Apply these patterns and your future solves on linkedin pinpoint will get faster—and feel a lot more satisfying.
FAQ
Q1: Could the Pinpoint answer today episode 623 have been “pink foods”?
No. While salmon and strawberry milkshake clearly fit “pink foods,” the later clues break that pattern. Barbie’s Dreamhouse, bubble gum, and flamingos are not all foods. The only category that cleanly includes every clue is “Things that are pink.”
Q2: I typed “pink things” and it was marked wrong—why?

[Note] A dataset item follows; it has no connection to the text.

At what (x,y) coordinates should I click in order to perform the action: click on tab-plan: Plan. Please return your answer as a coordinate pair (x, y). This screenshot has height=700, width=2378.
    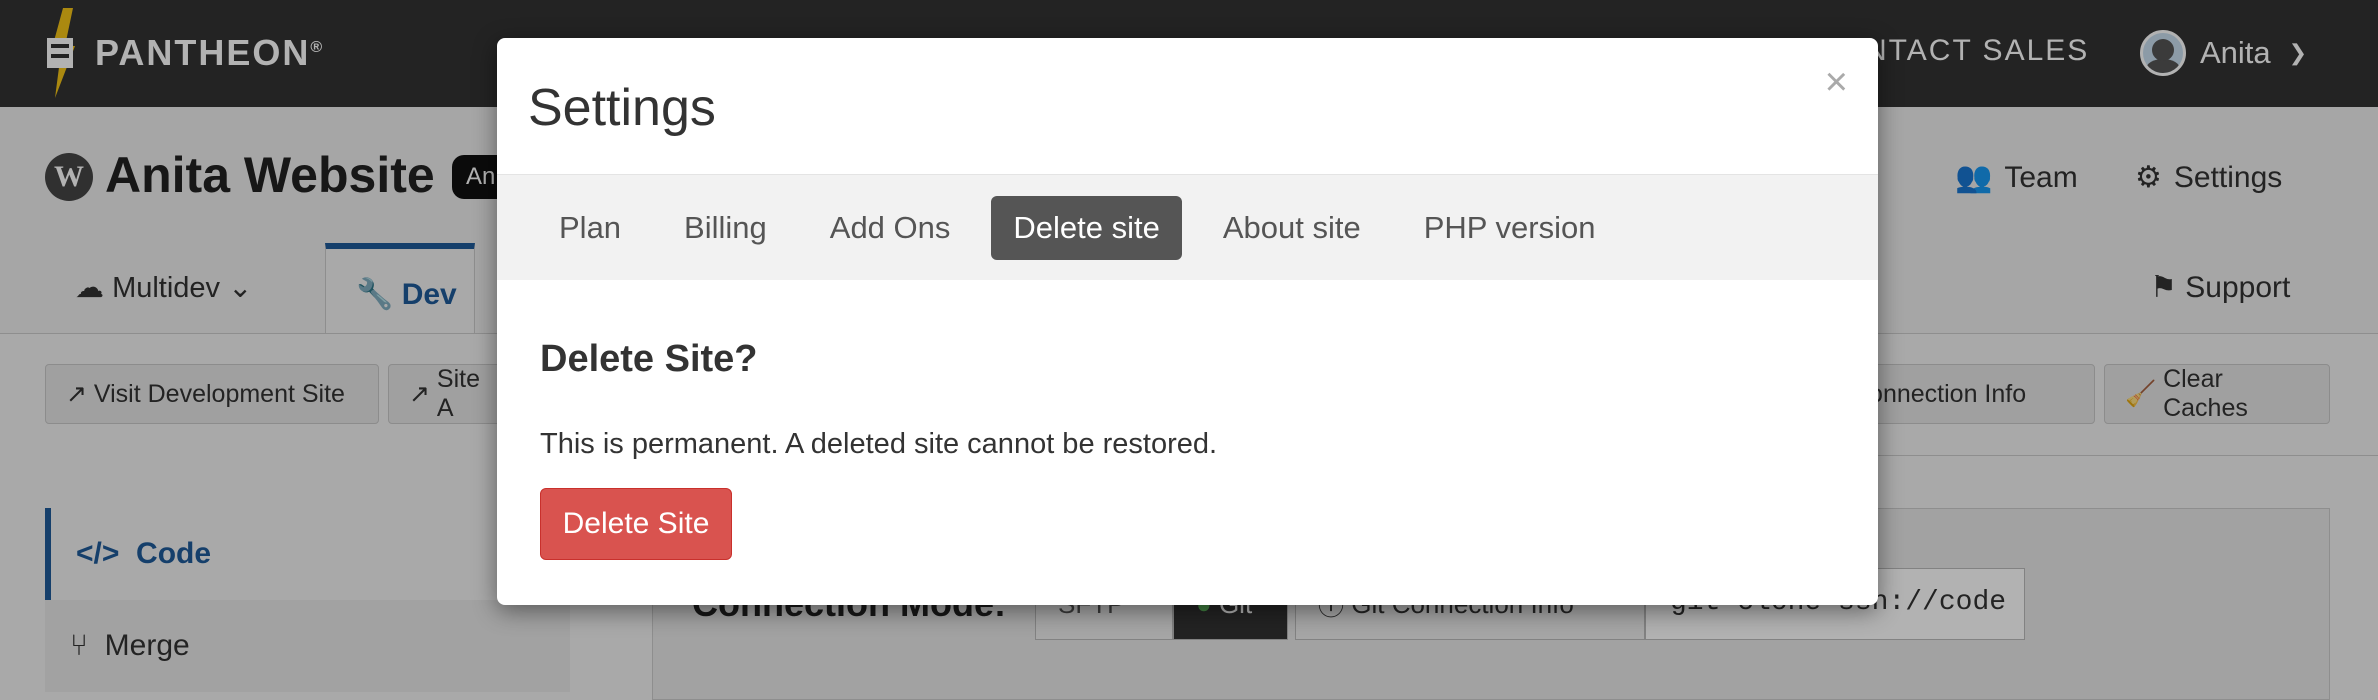
    Looking at the image, I should click on (590, 228).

The pinpoint game can be picky about phrasing. Some versions expect a more descriptive format like “things that are pink” rather than “pink things.” If your wording was close but not accepted, try rephrasing with “things that…,” “items that…,” or similar wording. For the Pinpoint answer today episode 623, “things that are pink” aligns best with how categories are typically structured.

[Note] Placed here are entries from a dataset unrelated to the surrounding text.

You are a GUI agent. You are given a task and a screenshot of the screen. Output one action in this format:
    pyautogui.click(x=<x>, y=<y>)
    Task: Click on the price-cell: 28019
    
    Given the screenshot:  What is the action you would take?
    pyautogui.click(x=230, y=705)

Q3: How can I spot color-based categories faster in future puzzles?
When you play linkedin pinpoint and see clues from very different domains (like food, toys, animals, locations), pause and ask:
- Do they share a color?
- Do they share a size range (all tiny, all huge)?
- Do they share a material (all metal, all plastic)?
If functional categories keep breaking as new clues appear, shift to these more abstract properties. That mindset is exactly what reveals solutions like the Pinpoint answer today episode 623: “Things that are pink.”